Recombinant expression, purification and preliminary characterization of the mRNA export factor MEX67 of Saccharomyces cerevisiae.

The nuclear export of macromolecules is facilitated by the nuclear pore complexes (NPCs), embedded in the nuclear envelope and consists of multi-protein complexes. MEX67 is one of the nuclear export factor responsible for the transport of the majority of cellular mRNAs from the nucleus to the cytoplasm. The mechanism of mRNA transport through NPCs is unclear due to the unavailability of structures and the known interacting partners of MEX67. The mex67 gene was cloned in pQE30A and was expressed in Escherichia coli. A strategy has been developed to purify the insoluble MEX67 using a nickel affinity column with chelating Sepharose fast flow media, after solubilizing with sodium lauroyl sarcosinate (Sarkosyl).
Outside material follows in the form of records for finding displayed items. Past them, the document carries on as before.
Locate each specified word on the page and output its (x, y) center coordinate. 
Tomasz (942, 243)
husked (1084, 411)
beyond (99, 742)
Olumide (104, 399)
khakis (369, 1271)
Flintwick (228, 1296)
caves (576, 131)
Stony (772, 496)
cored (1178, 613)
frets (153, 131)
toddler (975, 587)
The IMAC purified recombinant MEX67 was further purified using SEC to apparent homogeneity (∼8 mg/L). Following SEC, MEX67 was stable and observed to be a 67 kDa monomeric protein as determined by PAGE and the size exclusion chromatography. The availability of large quantities of the protein will help in its biochemical and biophysical characterization, which may lead to the identification of new interaction partners of MEX67 or MEX67 complex.